Adenan, who is also Minister of Resource Planning and Environment, also dismissed allegation that the state government is depriving the native of their untitled ancestral land without extinguishment of their rights and payment of adequate compensation.
“I must place on record that these allegations are unfounded and even malicious. The government categorically denies them,” he said in his winding-up speech yesterday.
Adenan said the government recognised rights created by natives over land in accordance with their customary laws, adding that it was accepted that after 1958, when the Land Code came into force, no NCR could be created except over interior area land and a permit under Section 10 (3) issued by the superintendent of Land and Survey Department.
“Section 5(2)(b) expressly provides that when the issue arises as to whether NCR has been created, acquired, lost or extinguished, shall be determined according to the law immediately in force before Jan 1, 1958.”
He said the native customary law that was applicable before 1958, as documented in the Rajah’s Orders, the codified ‘Adat’ of the various communities and decisions of the courts prior or after Malaysia Day, was that the person, who felled virgin jungle, occupied and cultivated the cleared area, had the rights to that felled area, known as ‘temuda’ in the Iban language.
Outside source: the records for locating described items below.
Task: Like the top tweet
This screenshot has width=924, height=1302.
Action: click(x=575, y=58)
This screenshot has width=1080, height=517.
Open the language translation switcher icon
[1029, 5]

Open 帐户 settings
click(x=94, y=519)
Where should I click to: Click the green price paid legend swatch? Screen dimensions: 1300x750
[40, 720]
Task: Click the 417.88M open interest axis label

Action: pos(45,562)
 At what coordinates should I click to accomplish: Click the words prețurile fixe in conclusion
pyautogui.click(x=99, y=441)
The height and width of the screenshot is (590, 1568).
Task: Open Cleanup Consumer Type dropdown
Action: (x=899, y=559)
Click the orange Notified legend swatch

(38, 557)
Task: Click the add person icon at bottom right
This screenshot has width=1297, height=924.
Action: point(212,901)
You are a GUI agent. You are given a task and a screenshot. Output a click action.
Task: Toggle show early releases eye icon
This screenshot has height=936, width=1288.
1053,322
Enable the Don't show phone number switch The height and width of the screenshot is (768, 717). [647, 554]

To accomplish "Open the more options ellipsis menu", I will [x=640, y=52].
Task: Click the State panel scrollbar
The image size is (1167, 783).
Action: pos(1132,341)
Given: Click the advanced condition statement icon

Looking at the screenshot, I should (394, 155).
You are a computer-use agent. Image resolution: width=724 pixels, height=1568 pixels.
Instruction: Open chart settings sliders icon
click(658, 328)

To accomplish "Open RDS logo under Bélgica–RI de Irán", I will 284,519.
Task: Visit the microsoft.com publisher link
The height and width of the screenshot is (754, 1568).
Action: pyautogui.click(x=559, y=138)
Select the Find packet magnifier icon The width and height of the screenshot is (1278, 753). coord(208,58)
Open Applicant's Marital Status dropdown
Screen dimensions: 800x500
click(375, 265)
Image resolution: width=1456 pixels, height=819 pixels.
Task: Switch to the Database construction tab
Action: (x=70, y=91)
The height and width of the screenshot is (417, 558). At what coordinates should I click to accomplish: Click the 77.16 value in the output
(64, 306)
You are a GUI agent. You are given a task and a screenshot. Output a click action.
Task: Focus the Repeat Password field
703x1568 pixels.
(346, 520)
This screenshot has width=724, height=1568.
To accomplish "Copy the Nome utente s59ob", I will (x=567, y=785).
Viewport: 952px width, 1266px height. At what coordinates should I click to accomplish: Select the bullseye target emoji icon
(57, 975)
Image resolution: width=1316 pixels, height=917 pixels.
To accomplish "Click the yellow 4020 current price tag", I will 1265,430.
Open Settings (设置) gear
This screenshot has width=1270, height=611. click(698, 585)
“Such land could be inherited or given by away of gift to a relation or descendant or someone from the same longhouses or village.”
Adenan said from 1958, the land administration in Sarawak was based on the principle that NCR land was temuda land, adding that historical records, such as aerial photographs taken by the British Royal Air Force and land use maps prepared by the Land and Survey Department; in 1958, there were approximately 1.5 million hectares of NCR land, owned by the natives in Sarawak.
“Land, which is not temuda land, had since 1958, been used by the government for implementation of development projects or alienated to other communities or the private sector for agriculture, residential or commercial usage, or licences for logging of timber and exploration and extraction of minerals, issued under the Forests Ordinance or Minerals Ordinance respectively.
“In other words, non-temuda land are put into economic use to facilitate the development of the state.” He said titles to temuda land had been issued to natives, free of premium and in perpetuity under Section 18 (1) of the Land Code.